* _課題 1_:
インタビューの内容を2文で要約してください。
* _課題 2_:
インタビューによると、北出さんが同級生の立ち上げた広告会社に転職したのは何歳のときですか。

* _ページ_:

--

広告会社の営業マンとして小松市から金沢市に移住

――まずは、北出さんのご出身を教えてください。

北出高嗣さん(以下、北出) 「家族野菜tsugutsugu」の畑がある小松市中海町の出身です。

――このあたりは畑がたくさんありますよね。ご実家は農家だったのですか?

北出 この地域は兼業農家が多くて、うちもそうでした。ただ、子どもの頃は、苗運びくらいしか手伝っていなかったです。そのときは農業が「仕事になる」という認識すらありませんでした。

――農業を「仕事」にする前は、どのような働き方をしていたのですか。

北出 大学を卒業したあと、新卒で印刷会社に入社して、営業の仕事を1年半ほど続けました。でも、営業成績を残してるのに、なかなか認められなくて……。会社に不満を抱いていたときに、広告会社を立ち上げた同級生が「一緒にやらないか」と声をかけてくれたので、その会社に転職しました。それが24歳のときですね。

――転職先ではどのような仕事を?

北出 フリーペーパーの広告営業です。当初は従業員8人くらいの規模だったんですけど、どんどん大きくなっていって。配布エリアも、金沢、富山、福井まで拡大していきました。

 そして金沢に新しい事務所を立ち上げるとき、自分もそこで働くことになったんです。だから小松の実家から金沢のアパートに引っ越して、どんどん仕事にのめり込んでいきました。

 ちなみに、妻も同じ会社で働いていて、金沢にいるときに結婚したんですよ。当初はアパートに住んでいて、2人目の子どもが生まれるタイミングで、金沢の海辺に家を建てました。 

「家族野菜tsugutsugu」の農園がある石川県小松市中海町の風景 ©深野未季/文藝春秋
「家族野菜tsugutsugu」の農園がある石川県小松市中海町の風景 ©深野未季/文藝春秋

金沢移住後は仕事が忙しすぎて家族との時間をつくれず…

――小松から金沢に引っ越し、ご家族と順風満帆な生活を送っていたのですね。

北出 ただ、広告会社のイメージ通り、仕事の帰りが遅かったんです。その日のうちに帰ればいいほうで、時には朝になることもあった。そういう環境で仕事をしていると、家族と一緒に食事をするのが週に1回、みたいな生活になってしまって……。

 新しい家に住んでからも4年くらいは、そういう生活を続けていました。けれどあるとき、「これが本当に自分のやりたいことなんだろうか?」と迷い始めてしまいました。

――仕事と家庭のバランスが取れない生活に疑問を抱き始めた、と。

北出 そんなときに、あるセミナーに参加する機会があって。そこで、(石川県)加賀市で「加賀れんこん」を育てている農家さんと出会ったんです。その方が農業について熱心に語ってくれたんですよね。

 その話を聞いているうちに「故郷の小松も自然や畑が多いから、もしかしたら同じように商売ができるかもしれない」と感じて。そこから農業が気になり始めて、図書館で業界について調べ始めたのが、農業を始めるきっかけになりましたね。

--

* _元データ_:
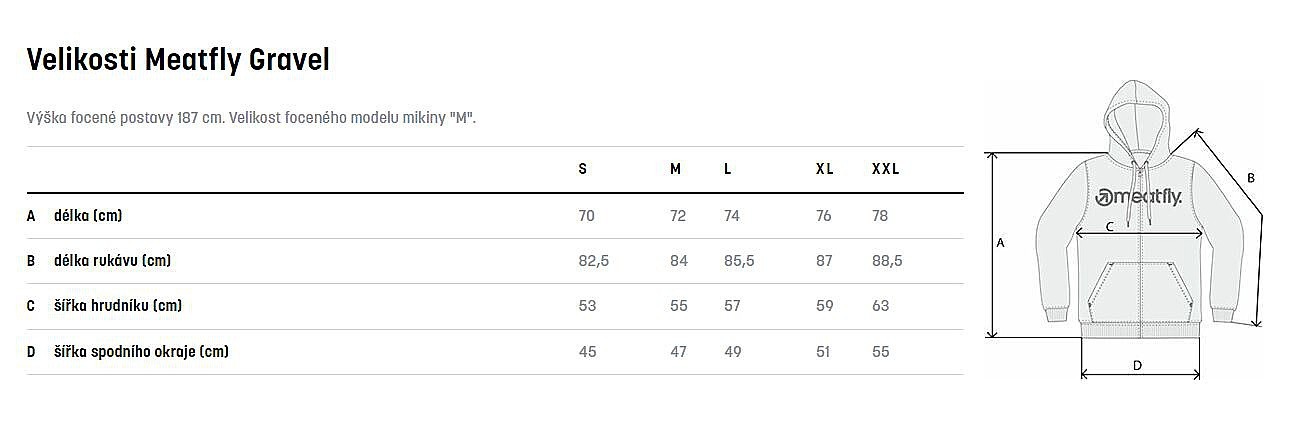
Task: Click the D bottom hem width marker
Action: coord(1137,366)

--

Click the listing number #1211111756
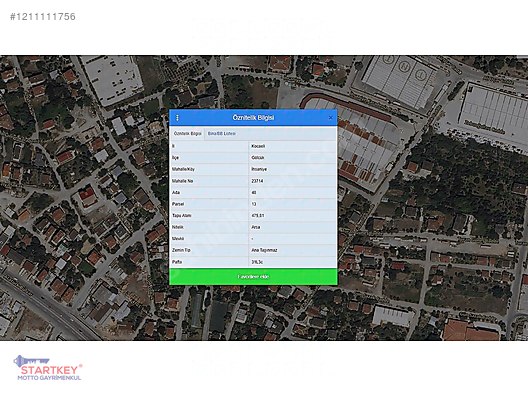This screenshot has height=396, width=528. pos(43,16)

--

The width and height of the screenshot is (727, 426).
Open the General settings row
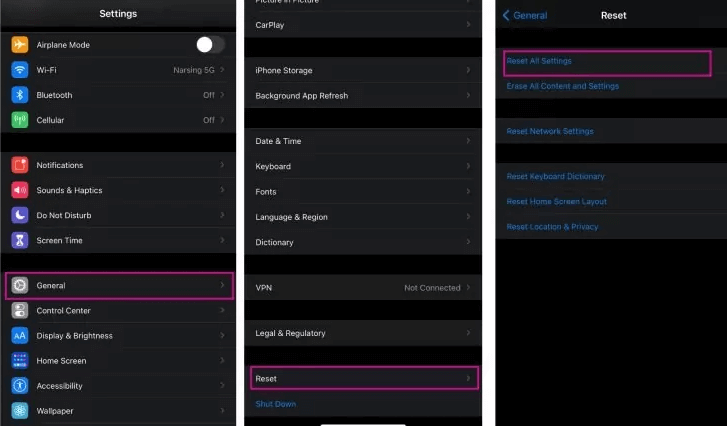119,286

--

* _最終回答 1_:
北出高嗣さんは兼業農家の多い小松市中海町の出身で、印刷会社での営業を経て24歳で同級生の広告会社に転職し、金沢に新しい事務所を立ち上げる際にそこで働くことになって金沢へ移りました。しかし帰宅が遅く、家族と食事をするのが週に1回という生活に疑問を抱き始め、セミナーで加賀れんこんを育てる農家さんと出会ったことが、農業を始めるきっかけになりました。

* _最終回答 2_:
24歳のときです。